Understanding Voice Payments and Touchless Tech

Graham Ericksen, Partner and Chief Strategy Officer

Graham Ericksen

Partner | Chief Strategy Officer

Woman standing next to a voice assistant device

For the most part, the pandemic has accelerated shifts in consumer behavior that were already in motion. The appetite was strong for e-commerce and now it’s exploded and will likely only continue to grow. 

Voice payments and touchless tech are two examples of trends in this vein. Previously considered emerging tech that reduced payment friction both online and in-person, with physical contact now being seen as a potential health risk, these methods are growing more important than ever. Here are some basics to understand about voice payments and touchless tech before you explore how it can help your business.

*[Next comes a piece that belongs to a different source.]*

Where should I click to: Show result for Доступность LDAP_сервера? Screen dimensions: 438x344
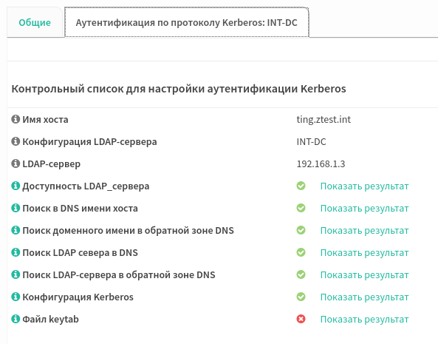click(364, 186)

So, what exactly are voice payments? Think of it as the next step from voice assistants like Siri or Alexa. Rather than using this technology to manage your home or quickly look up information/content, you can now use your voice to authorize payments for various items. For example, you could use Alexa in conjunction with Amazon to order an item with your voice as you discover you need it. With three out of 10 consumers owning voice assistants and more and more people relying on Amazon and other e-commerce vendors for basics like groceries in the last few months, it’s easy to see how this is appealing. 

Touchless on the rise

Voice activation falls under the greater category of touchless tech. As of right now, biometrics, like fingerprint reading, are more popular methods of advanced security when it comes to authorizing payments from a smartphone or similar device. However, concern about transmission via shared surfaces means that these communal technologies are not as appealing as they may have been in the past. Enter touchless tech. Voice recognition/payments are a key example of this, but there are other options. These include:

  • Motion recognition
  • Facial recognition
  • Gesture recognition
  • Personal devices

Of course, all of these are viable in different situations. For example, gesture recognition may be good in a shared office building to open a door without everyone needing to touch the same doorknob. But when it comes to authorizing, say, payments, it likely falls short. No matter the use case, business owners and innovators recognize the premium that people are likely to place on touchless features moving forward.

Future innovation

So, what are some of the big changes to come in the world of voice technology? One hump that needs to be overcome is the need for a voice recognition standard. This will ensure that features like voice payments are all running off the same basic protocols. Interoperable technology between the big names like Apple, Amazon, Google, and Microsoft will be necessary before voice payments become a true baseline option.